- THE INPUT

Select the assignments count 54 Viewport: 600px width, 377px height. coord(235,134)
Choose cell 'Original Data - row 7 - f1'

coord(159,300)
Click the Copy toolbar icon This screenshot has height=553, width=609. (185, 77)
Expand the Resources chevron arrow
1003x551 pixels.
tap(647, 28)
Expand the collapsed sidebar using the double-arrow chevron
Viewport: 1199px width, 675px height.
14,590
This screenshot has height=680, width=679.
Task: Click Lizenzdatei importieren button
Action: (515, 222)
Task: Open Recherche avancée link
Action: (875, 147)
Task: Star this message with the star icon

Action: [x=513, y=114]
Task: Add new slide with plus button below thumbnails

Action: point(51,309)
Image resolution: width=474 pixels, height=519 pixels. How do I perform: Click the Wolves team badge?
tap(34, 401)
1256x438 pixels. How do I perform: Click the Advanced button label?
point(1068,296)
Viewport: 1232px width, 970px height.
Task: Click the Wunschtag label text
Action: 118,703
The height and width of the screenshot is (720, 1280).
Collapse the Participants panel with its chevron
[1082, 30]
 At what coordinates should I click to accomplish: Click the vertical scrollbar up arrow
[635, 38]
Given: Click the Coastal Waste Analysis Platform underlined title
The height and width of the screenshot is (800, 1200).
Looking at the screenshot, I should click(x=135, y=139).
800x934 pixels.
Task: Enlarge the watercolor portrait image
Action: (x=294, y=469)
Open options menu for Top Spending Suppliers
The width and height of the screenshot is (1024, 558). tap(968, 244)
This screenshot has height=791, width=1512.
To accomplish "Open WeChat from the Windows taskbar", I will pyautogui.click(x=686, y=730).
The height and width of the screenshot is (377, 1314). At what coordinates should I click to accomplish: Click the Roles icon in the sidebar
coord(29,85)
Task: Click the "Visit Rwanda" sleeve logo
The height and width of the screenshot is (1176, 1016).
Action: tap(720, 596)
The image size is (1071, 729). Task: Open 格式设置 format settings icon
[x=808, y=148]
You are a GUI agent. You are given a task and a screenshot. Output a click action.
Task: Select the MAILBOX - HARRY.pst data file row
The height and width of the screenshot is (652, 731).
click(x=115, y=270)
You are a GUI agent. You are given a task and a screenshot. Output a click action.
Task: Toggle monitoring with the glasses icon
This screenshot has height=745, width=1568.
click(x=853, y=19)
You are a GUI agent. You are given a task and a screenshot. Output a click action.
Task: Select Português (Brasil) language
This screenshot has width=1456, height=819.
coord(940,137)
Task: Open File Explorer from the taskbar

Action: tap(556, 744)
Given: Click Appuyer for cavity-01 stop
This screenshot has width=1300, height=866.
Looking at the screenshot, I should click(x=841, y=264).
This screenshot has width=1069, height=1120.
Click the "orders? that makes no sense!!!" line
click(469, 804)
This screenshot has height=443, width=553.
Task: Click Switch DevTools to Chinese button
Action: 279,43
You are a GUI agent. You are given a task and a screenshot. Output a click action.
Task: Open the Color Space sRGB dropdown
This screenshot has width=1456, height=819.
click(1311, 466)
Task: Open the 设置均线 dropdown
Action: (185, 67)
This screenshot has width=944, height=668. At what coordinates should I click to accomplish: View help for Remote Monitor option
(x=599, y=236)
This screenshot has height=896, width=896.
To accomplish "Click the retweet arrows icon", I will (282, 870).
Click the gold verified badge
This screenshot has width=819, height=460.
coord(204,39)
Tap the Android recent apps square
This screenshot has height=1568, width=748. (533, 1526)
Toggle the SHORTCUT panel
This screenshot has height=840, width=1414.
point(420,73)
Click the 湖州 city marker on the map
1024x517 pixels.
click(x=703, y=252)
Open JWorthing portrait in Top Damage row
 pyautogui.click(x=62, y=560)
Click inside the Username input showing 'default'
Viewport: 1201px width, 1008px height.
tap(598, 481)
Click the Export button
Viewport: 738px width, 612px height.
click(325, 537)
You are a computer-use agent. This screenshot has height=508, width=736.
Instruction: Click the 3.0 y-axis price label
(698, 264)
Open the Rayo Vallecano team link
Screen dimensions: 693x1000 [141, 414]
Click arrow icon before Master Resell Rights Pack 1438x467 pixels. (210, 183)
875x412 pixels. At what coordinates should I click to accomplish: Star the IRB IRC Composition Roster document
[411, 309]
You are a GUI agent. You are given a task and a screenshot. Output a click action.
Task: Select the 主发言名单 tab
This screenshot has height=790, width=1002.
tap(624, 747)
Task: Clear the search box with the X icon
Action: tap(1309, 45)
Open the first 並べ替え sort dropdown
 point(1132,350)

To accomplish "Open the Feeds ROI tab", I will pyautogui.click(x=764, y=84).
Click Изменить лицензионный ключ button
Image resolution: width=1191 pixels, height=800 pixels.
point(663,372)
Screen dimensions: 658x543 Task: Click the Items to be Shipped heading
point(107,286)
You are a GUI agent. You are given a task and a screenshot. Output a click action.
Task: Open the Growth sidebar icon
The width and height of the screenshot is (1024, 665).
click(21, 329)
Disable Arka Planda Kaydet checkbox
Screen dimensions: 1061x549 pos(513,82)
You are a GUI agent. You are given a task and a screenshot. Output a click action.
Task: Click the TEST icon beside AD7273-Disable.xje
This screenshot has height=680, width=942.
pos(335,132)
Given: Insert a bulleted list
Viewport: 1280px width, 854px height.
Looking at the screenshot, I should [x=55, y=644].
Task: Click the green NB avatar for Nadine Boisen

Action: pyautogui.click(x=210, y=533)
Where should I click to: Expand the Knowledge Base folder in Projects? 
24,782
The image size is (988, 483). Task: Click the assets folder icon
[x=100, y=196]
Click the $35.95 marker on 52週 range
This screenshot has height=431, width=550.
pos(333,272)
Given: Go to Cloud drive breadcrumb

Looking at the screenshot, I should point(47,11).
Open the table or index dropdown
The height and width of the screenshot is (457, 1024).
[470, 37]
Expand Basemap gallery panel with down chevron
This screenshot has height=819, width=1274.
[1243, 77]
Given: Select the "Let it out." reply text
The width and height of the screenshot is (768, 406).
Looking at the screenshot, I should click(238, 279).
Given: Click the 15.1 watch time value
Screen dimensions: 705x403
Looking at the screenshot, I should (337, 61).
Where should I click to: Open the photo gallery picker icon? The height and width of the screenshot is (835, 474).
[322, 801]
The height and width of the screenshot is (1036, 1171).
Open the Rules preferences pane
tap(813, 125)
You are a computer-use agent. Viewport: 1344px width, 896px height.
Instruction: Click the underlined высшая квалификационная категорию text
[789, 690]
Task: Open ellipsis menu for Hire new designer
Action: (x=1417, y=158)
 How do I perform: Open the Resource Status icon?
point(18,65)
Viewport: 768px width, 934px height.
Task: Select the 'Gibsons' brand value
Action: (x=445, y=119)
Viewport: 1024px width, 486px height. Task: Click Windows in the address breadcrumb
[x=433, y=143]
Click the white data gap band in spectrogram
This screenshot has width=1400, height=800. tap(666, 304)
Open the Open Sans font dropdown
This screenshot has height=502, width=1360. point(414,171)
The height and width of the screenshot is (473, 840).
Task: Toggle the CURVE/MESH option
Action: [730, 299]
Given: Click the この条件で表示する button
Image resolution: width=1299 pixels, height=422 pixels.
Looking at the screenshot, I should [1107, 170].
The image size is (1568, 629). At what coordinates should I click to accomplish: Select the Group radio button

- THE TASK
From the line containing "Given: Go to Cloud drive breadcrumb" down to the last line of the data, transcribe every line exactly; nothing else should appear.

- EXERCISE ANSWER
Given: Go to Cloud drive breadcrumb

Looking at the screenshot, I should point(47,11).
Open the table or index dropdown
The height and width of the screenshot is (457, 1024).
[470, 37]
Expand Basemap gallery panel with down chevron
This screenshot has height=819, width=1274.
[1243, 77]
Given: Select the "Let it out." reply text
The width and height of the screenshot is (768, 406).
Looking at the screenshot, I should click(238, 279).
Given: Click the 15.1 watch time value
Screen dimensions: 705x403
Looking at the screenshot, I should (337, 61).
Where should I click to: Open the photo gallery picker icon? The height and width of the screenshot is (835, 474).
[322, 801]
The height and width of the screenshot is (1036, 1171).
Open the Rules preferences pane
tap(813, 125)
You are a computer-use agent. Viewport: 1344px width, 896px height.
Instruction: Click the underlined высшая квалификационная категорию text
[789, 690]
Task: Open ellipsis menu for Hire new designer
Action: (x=1417, y=158)
 How do I perform: Open the Resource Status icon?
point(18,65)
Viewport: 768px width, 934px height.
Task: Select the 'Gibsons' brand value
Action: (x=445, y=119)
Viewport: 1024px width, 486px height. Task: Click Windows in the address breadcrumb
[x=433, y=143]
Click the white data gap band in spectrogram
This screenshot has width=1400, height=800. tap(666, 304)
Open the Open Sans font dropdown
This screenshot has height=502, width=1360. point(414,171)
The height and width of the screenshot is (473, 840).
Task: Toggle the CURVE/MESH option
Action: [730, 299]
Given: Click the この条件で表示する button
Image resolution: width=1299 pixels, height=422 pixels.
Looking at the screenshot, I should [1107, 170].
The image size is (1568, 629). At what coordinates should I click to accomplish: Select the Group radio button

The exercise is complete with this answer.